After the marines turned down my request to be a combat reporter, I bought this journal and decided to write my own stories. I once thought these scribblings might someday be the makings of a novel, but maybe they’re just the musings of an aging man once young, a man who lived through hell on earth and somehow survived, bruised and battered, but alive. Or maybe they’re just scribblings . . .
Now they belong to you.
Keep them. Use them if you see a purpose. If not, you know the drill. All I ask is that you read the passages in the order written, so you will understand.
Peace, Semper Fi,
William Goodman
Over the next year, I would endeavor to read one entry a day, as William had written them, never realizing William’s stories would be as significant now as they had been thirty-six years ago, and as painful. Some entries were just a rushed sentence or two, others, longer narratives. I read each entry slowly, searching for William’s hidden meanings. Some made me laugh. Some made me sad. Some were too horrible to imagine, or to live with, which explained why William sent me the journal and did not leave it to his daughter. He no longer wanted to live with the memories—I imagine reality had been hard enough—and he didn’t want her to live with them, either.

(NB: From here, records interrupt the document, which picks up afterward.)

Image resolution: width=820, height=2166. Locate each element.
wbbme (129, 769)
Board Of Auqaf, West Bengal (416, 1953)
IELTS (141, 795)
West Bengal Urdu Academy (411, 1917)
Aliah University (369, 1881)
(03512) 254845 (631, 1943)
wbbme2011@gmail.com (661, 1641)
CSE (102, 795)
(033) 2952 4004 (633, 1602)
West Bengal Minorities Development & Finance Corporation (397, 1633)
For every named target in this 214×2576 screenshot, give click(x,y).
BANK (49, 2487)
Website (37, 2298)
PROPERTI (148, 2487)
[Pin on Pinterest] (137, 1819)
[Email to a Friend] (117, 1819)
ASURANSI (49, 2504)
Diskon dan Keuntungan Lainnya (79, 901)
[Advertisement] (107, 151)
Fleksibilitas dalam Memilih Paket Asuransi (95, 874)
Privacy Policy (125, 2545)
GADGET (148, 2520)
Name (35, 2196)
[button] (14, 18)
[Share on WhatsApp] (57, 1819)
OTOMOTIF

But unlike the Vietnam medals William had been awarded, the journal had clearly meant something to him, and he was not yet prepared to throw away his recollections within it.
Whatever William’s reason, the journal’s purpose would reveal itself during my son Beau’s senior year of high school, and it would remind me of that summer, 1979, before I, too, had departed for college—when I’d first met and worked with William Goodman and Todd Pearson, two Vietnam veterans who’d come home from war to find their place in the world forever altered. I had also struggled that summer, in my own way, as Beau would struggle, as all young men struggle to ascend from their teenage years to the mantle of manhood.